For Recursion, data storage and retrieval became challenging as the speed of data creation exceeded its fiber bandwidth capacity, requiring an upgrade. Their global data solution combines Google Cloud with Biohive, a Utah-based supercomputer, planning data location to minimize cross-region movement. For global operators, this makes sense: Moving data across borders is practically and legally tricky due to legislation like the GDPR in the EU. Gartner previously estimated that by 2025, 75% of the personal data of the world’s population will be covered by privacy regulations. Makes says, "We don't want to constantly be thinking about egress and moving [data] across regions."

Global organisations need to balance performance, compliance, and cost with their data strategy. This starts with mapping where customers are, where data is collected, and where it can be legally moved according to digital sovereignty regulations. Many split workloads across cloud providers or regions within the same provider. For instance, European customer data should be kept in the territory to comply with GDPR, while US customer data should sit in a US data cloud to set data location policies and avoid unnecessary egress costs. Data is then paired with local high-performance computing to handle the heavy lifting closer to where the data sits.

Data quality trumps data quantity

Previous thinking was that LLMs were hungry for more data: More powerful LLMs needed more training data. But with the growth of smaller and faster models like DeepSeek, this is now up for debate.
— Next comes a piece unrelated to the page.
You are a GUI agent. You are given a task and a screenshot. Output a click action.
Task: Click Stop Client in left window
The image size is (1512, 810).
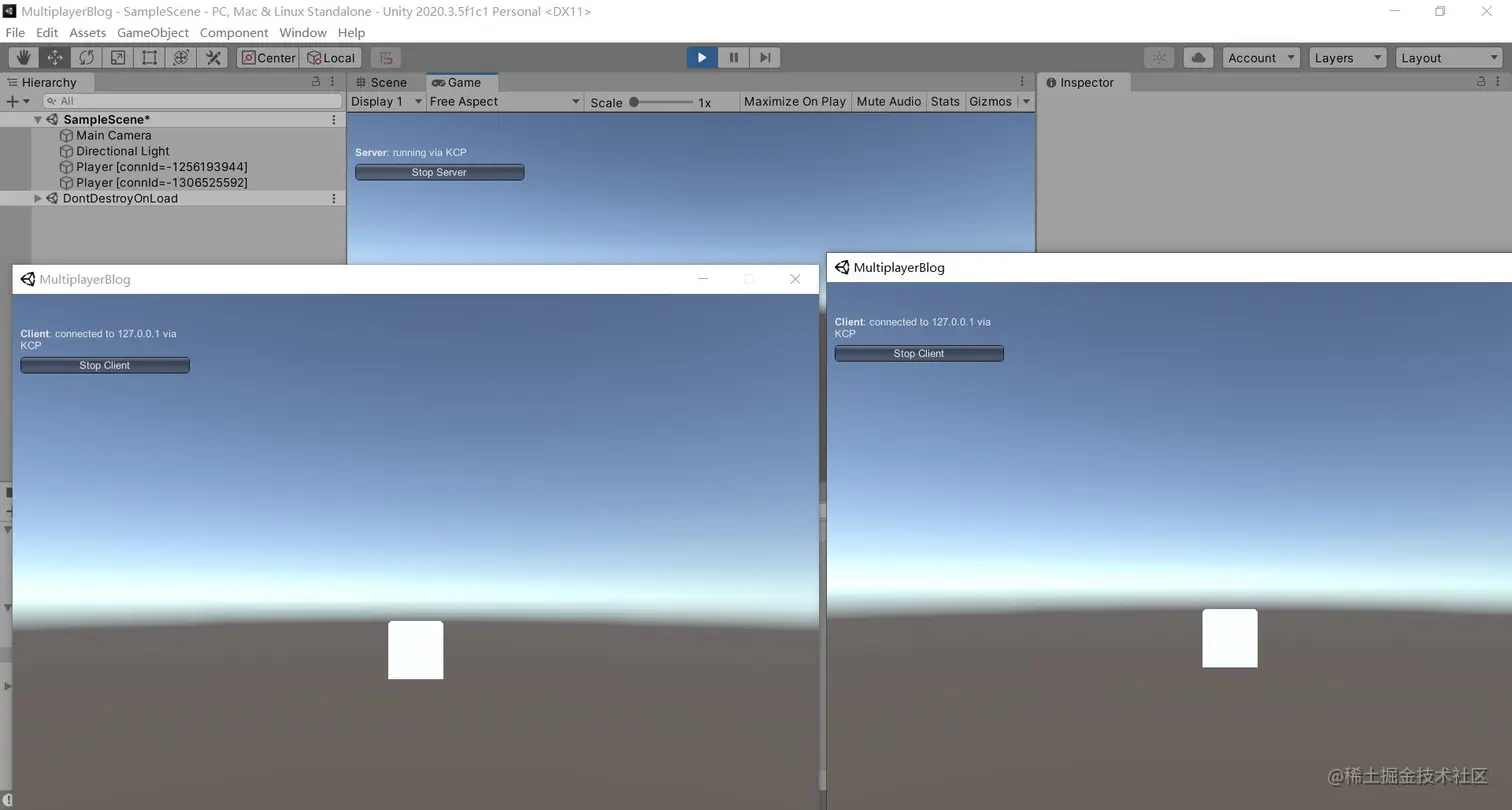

Organizations are finding that clean, relevant data produces better results than just high volumes. Gartner estimates 30% of internal AI projects fail due to poor data quality, while a Deloitte survey shows infrastructure and data quality are the top barriers to adoption. In a previous episode of Leaders of Code, Don Woodlock, Head of Global Healthcare Solutions at InterSystems, explains how data needs to be fine-tuned and cleaned to support training AI models. Less is more.

Integrating data into AI models: It’s complicated

70% of top-performing tech leaders surveyed by McKinsey said they’ve experienced difficulties integrating data into AI models, including issues with data quality and having sufficient training data, and defining data governance processes.

Data governance is especially crucial for successful AI programs. McKinsey’s 2025 AI Global Survey shows that data governance is managed centrally by 46% of organizations, with a data strategy and data leader.

Recursion manages governance through dedicated object storage teams focused on management and archiving. This keeps data accessible while controlling costs and maintaining contextual relevance and performance.

Strengthening security for production AI

For organizations building AI applications, security concerns deepen as data volume grows. AI creates new vulnerabilities, yet conversely, better detection capabilities. For regulated industries like financial services and healthcare, these challenges are acute, needing careful planning for privacy and legal compliance.

Yet many organizations are lax about monitoring GenAI outputs; 30% of organizations review just 20% of outputs.

Brandenberger has a neat analogy for exploring risk appetite. "How do you make the best cup of coffee? It's subjective. We all have an opinion. But we're less inclined to re-use things like legal or healthcare knowledge, which are higher risk."

She thinks data access is a growing concern. "CTOs are interested right now in understanding who has access to their data, what data is going into the models, and the services their teams are consuming. We're thinking about how we store data, who can access it, when and how."

What engineering teams need to know

Engineering leaders are experiencing the growing pains of implementing AI at scale. It takes a practical mindset to balance data quality and new ways of working, supported with the right tools and infrastructure, for AI pilots to scale up for success.